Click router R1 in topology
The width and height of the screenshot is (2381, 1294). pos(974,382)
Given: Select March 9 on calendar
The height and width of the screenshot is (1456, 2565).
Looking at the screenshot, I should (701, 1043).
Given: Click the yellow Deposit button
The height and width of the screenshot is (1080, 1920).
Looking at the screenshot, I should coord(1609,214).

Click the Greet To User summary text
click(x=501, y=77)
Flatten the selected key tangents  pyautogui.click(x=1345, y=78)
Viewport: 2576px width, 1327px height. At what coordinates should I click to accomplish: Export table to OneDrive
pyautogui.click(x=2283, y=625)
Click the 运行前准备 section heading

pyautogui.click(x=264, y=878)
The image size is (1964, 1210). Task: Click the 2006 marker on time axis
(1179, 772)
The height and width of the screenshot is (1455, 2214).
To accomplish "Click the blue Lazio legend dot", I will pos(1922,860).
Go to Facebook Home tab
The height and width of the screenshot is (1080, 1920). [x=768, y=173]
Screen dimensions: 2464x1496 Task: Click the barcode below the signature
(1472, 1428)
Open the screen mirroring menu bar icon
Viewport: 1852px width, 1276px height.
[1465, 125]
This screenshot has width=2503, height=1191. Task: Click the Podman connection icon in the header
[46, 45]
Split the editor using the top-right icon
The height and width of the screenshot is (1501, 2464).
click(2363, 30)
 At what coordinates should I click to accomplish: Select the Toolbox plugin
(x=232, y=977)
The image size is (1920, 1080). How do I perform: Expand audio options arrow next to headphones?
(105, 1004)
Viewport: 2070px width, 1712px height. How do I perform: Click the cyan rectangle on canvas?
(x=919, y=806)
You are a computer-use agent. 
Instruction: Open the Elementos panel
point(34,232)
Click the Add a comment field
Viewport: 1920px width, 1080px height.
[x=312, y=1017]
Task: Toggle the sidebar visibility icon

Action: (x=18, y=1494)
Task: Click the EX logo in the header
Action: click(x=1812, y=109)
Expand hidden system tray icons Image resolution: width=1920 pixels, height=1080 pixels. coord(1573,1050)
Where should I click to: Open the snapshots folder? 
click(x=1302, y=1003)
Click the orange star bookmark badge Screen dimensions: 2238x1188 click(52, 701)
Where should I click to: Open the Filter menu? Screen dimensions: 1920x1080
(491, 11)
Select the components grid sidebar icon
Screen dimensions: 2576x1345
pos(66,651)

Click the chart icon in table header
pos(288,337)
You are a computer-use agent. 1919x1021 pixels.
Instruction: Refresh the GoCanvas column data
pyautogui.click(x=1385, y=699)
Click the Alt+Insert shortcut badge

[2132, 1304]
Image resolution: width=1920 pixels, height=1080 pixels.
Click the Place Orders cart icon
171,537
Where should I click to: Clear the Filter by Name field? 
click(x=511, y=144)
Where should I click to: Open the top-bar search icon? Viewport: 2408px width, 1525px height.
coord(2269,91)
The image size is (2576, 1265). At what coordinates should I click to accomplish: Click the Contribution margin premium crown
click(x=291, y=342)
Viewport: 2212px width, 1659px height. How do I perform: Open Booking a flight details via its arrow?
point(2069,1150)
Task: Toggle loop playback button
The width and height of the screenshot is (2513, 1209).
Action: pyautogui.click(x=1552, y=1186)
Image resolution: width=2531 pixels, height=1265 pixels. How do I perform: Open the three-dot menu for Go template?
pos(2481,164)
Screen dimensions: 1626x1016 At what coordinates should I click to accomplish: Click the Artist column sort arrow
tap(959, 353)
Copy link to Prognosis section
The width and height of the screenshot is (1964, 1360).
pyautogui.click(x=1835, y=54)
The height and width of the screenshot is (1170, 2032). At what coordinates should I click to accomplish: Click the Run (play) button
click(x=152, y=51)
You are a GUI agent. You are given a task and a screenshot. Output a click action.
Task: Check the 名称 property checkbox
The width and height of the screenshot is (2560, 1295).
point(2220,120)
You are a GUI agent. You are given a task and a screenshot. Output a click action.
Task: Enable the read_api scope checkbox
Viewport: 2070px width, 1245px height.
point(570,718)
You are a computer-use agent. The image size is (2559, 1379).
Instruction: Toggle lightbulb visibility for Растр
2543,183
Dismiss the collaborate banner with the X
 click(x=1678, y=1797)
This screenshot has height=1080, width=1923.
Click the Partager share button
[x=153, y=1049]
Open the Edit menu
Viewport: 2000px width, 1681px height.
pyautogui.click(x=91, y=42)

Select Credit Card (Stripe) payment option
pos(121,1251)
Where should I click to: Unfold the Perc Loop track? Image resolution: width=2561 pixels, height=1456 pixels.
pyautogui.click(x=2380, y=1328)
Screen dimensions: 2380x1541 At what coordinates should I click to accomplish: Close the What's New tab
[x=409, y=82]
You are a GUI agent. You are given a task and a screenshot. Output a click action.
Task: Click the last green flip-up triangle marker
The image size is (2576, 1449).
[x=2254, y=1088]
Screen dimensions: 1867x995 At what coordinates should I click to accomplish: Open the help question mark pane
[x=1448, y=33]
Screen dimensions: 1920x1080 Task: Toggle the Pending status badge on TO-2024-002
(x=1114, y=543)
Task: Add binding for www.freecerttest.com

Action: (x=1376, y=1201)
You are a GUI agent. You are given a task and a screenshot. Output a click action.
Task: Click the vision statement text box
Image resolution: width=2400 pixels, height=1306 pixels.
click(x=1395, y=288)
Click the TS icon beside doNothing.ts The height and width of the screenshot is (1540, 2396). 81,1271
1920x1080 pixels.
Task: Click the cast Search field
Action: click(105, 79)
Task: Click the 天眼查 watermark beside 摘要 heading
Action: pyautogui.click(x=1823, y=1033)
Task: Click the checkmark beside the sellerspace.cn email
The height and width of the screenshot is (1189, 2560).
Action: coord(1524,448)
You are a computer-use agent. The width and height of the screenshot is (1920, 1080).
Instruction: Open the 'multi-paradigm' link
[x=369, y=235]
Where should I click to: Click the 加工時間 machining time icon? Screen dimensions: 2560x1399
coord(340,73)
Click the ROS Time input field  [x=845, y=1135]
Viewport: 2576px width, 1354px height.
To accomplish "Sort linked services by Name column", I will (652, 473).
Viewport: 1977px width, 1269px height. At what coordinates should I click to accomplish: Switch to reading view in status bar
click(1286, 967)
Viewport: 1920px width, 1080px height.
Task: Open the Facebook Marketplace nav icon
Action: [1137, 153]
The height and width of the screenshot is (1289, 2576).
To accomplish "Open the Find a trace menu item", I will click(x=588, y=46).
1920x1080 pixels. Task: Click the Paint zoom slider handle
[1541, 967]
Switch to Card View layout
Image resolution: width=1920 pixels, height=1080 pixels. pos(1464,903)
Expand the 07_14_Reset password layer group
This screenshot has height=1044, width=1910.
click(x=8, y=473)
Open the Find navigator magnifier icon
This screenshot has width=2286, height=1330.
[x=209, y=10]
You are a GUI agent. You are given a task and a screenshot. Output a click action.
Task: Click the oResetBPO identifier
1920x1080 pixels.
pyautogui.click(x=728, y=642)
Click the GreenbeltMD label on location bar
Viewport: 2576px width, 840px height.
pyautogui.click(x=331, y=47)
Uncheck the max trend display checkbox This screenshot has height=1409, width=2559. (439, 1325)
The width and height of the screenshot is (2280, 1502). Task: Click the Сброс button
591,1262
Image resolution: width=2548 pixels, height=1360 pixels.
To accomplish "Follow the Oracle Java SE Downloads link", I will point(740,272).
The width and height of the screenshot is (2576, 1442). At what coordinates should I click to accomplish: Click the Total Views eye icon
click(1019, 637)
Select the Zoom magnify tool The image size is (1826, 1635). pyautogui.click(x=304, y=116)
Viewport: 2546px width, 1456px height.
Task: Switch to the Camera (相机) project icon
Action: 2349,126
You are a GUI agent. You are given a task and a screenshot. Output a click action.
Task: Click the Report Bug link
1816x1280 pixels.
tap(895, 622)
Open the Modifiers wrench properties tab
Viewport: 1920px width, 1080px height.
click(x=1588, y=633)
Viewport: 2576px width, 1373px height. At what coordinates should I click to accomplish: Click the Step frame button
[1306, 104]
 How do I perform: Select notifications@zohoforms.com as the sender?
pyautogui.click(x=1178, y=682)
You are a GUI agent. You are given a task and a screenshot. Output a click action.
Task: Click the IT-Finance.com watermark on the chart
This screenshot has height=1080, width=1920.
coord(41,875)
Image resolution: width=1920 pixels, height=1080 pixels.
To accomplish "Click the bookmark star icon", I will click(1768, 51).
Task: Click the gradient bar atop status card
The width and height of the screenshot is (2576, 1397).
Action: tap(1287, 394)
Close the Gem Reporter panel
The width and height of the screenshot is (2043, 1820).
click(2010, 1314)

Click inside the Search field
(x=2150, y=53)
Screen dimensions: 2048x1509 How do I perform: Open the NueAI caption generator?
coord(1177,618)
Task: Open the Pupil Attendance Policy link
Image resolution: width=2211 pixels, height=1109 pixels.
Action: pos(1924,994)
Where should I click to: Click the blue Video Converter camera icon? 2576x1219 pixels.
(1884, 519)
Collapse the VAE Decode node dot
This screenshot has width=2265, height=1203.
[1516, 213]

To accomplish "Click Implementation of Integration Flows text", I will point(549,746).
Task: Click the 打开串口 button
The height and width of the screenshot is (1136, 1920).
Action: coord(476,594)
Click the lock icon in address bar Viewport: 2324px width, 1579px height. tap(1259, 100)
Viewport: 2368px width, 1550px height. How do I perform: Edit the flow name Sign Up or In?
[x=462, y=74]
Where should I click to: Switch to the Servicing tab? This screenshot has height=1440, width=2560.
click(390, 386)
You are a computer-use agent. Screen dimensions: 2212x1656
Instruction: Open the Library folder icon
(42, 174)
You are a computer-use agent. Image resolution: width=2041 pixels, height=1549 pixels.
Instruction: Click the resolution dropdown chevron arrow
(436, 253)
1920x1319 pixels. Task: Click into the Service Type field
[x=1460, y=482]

-------------------------

_Your assignment_:
In the material above, transcribe exactly the lines beginning at the one with "Click the ROS" and ending at the one with "The height and width of the screenshot is (1289, 2576).", both included.

_The answer_:
Click the ROS Time input field  [x=845, y=1135]
Viewport: 2576px width, 1354px height.
To accomplish "Sort linked services by Name column", I will (652, 473).
Viewport: 1977px width, 1269px height. At what coordinates should I click to accomplish: Switch to reading view in status bar
click(1286, 967)
Viewport: 1920px width, 1080px height.
Task: Open the Facebook Marketplace nav icon
Action: [1137, 153]
The height and width of the screenshot is (1289, 2576).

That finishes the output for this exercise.